Closeup of a bee on a blue flower with many petals and green leaves in a garden

Creating a healthy home for pollinators requires planning and maintenance of your landscape.

Growing plants like coneflowers, milkweed, bee balm and other pollinator-friendly plants in your yard is a great start. 

During the fall, take the next step and create a habitat for Minnesota's native bees that will make your yard pollinator-friendly all year long.

Fall cleanup for pollinators

This video shows simple steps for cleaning up your yard in the fall to leave habitat for pollinators.

As you clean up your fall landscapes, think about pollinators and what you can do to help them through the winter and in the spring.

Fall is also a good time to get seeds out for your bee lawn. Over-seeding or seeding bare spots in the lawn with flowering ground covers like white clover and prunella can add ecological value to your lawn.

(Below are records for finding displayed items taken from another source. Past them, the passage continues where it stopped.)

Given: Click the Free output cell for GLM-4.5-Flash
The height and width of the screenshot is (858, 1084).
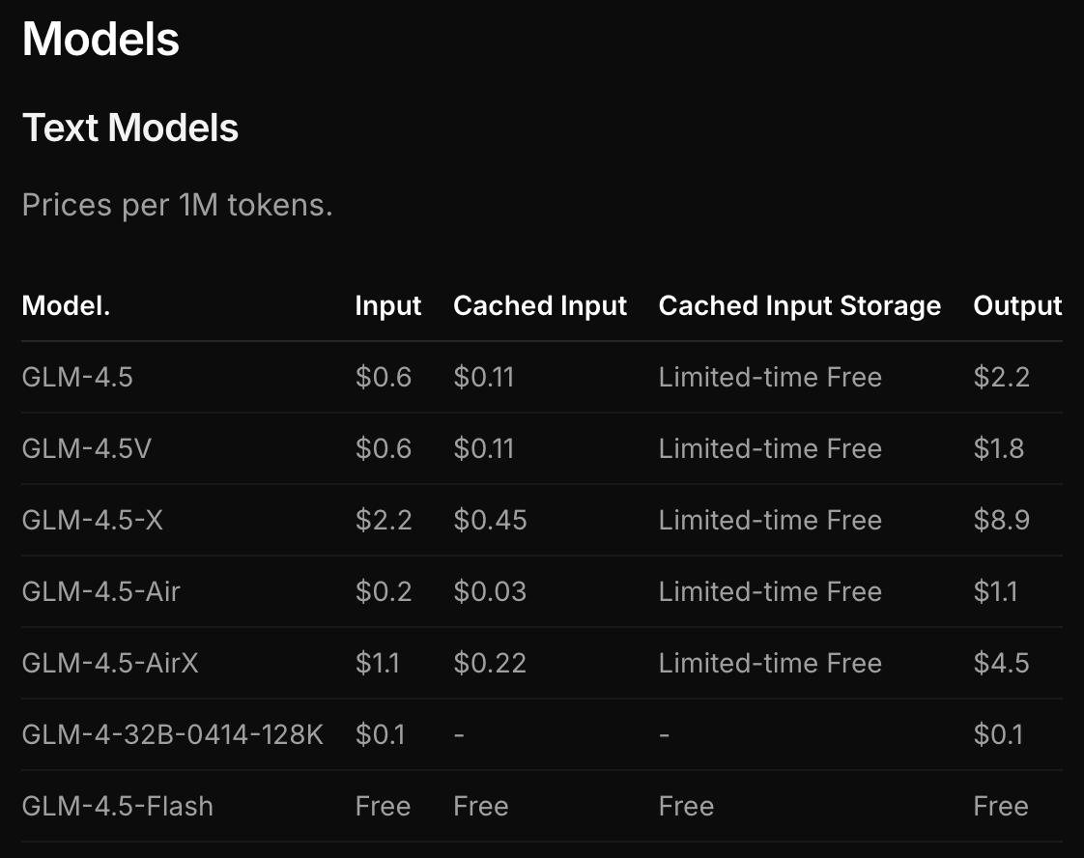Looking at the screenshot, I should pyautogui.click(x=1001, y=806).
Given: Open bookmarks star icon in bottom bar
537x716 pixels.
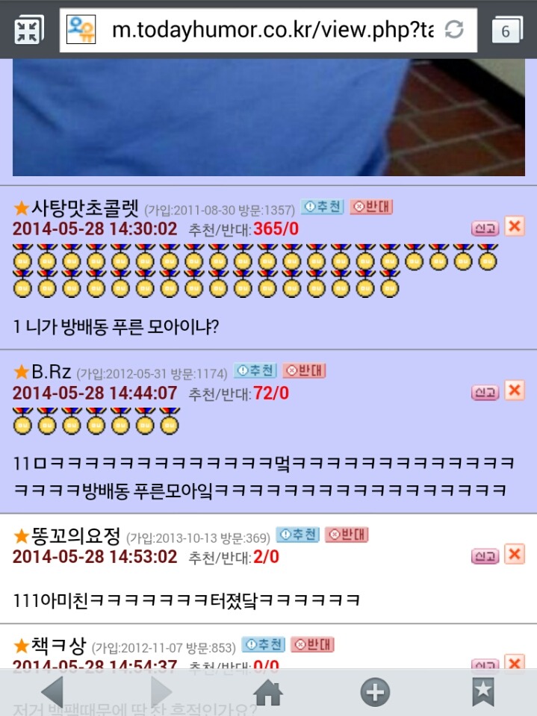Looking at the screenshot, I should 483,692.
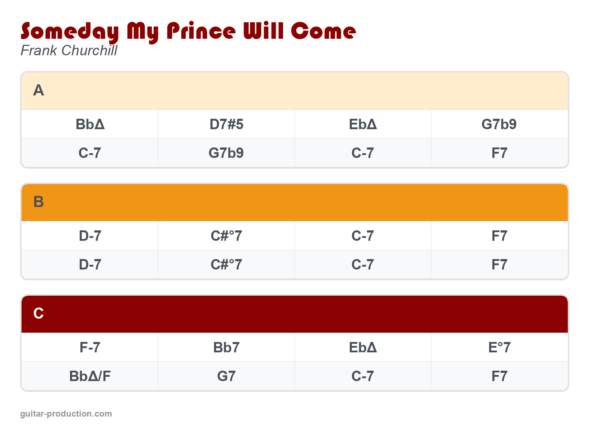Select the dark red section C header

coord(295,314)
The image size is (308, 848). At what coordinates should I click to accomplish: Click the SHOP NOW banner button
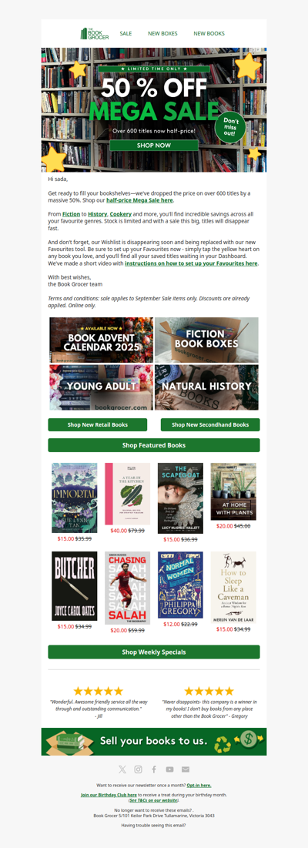[154, 146]
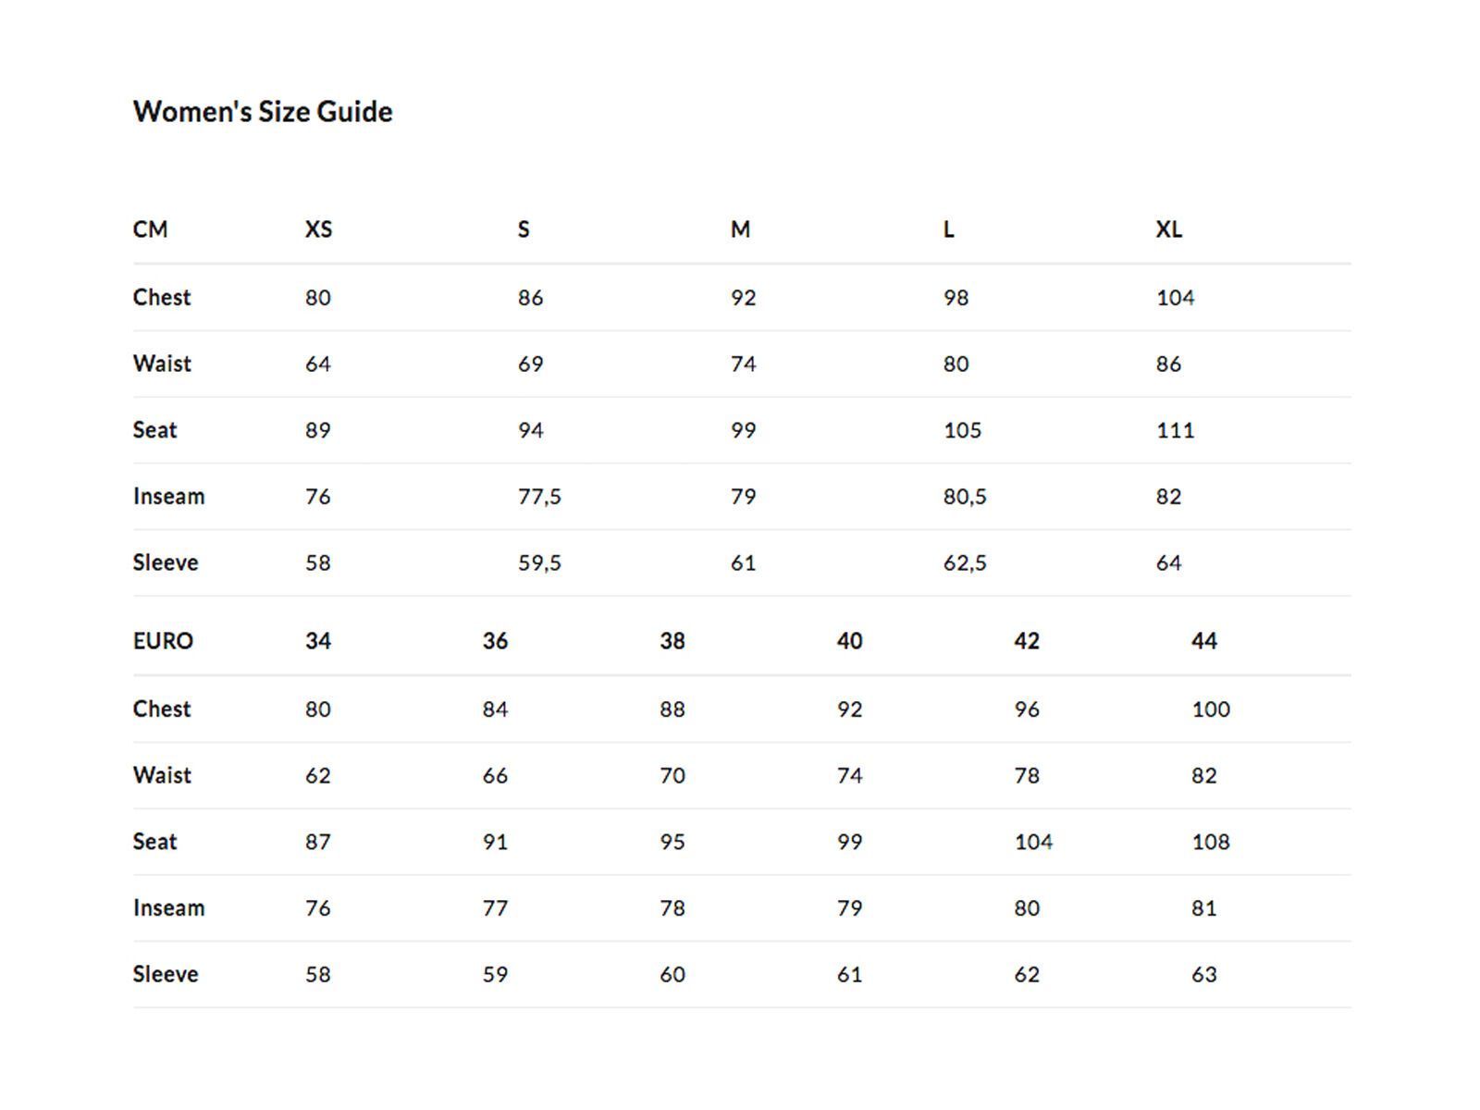This screenshot has height=1110, width=1480.
Task: Click the 62,5 sleeve value
Action: [x=965, y=562]
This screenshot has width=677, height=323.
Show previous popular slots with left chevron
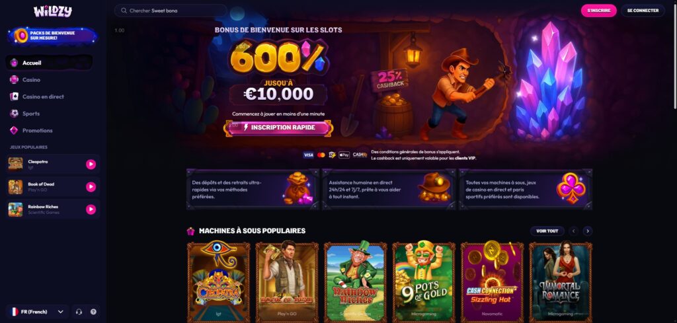point(574,231)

But, since the majority of bees are ground nesting, also consider leaving some areas of bare ground.

Bee houses

About 80 percent of bee species nest in the ground. About 5 percent of bee species don't make nests, but take over the nests of others. The other 15 percent nest in cavities, using hollow plant stems or holes in wood.

A nesting bee will use mud, leaves or another material to build walls and divide the tunnel into a series of small, sealed cells. Each cell contains a lump of pollen and an egg, and the complete life cycle usually takes one year.

You can attract cavity-nesting bees by providing tunnels in a homemade bee house—like a bird house for bees.

Consider installing a bee house for native bees to nest in during the winter.

  • Any time of year is fine for buying or building and installing a bee house.
  • If you buy a commercially-available mason bee house:
    • It should be at lease eight inches deep with removable or cleanable tunnels.
    • The bee house should be anchored on a tree, fence, deck or house.
    • Place in a spot where it is exposed to morning sun and afternoon shade.
    • Hang it away from vegetation.
  • You can also make homemade bee houses out of blocks of wood drilled with holes.
    • Clean them out every few years.
    • Take the nest down and leave it down for a year so bees can emerge.
    • Clean the house out the next fall and put it back up.

Artificial nests tend to support more non-native bees and parasites than natural nesting areas. It may be better to create a natural habitat for the bees, rather than a house, unless you are trying to study them.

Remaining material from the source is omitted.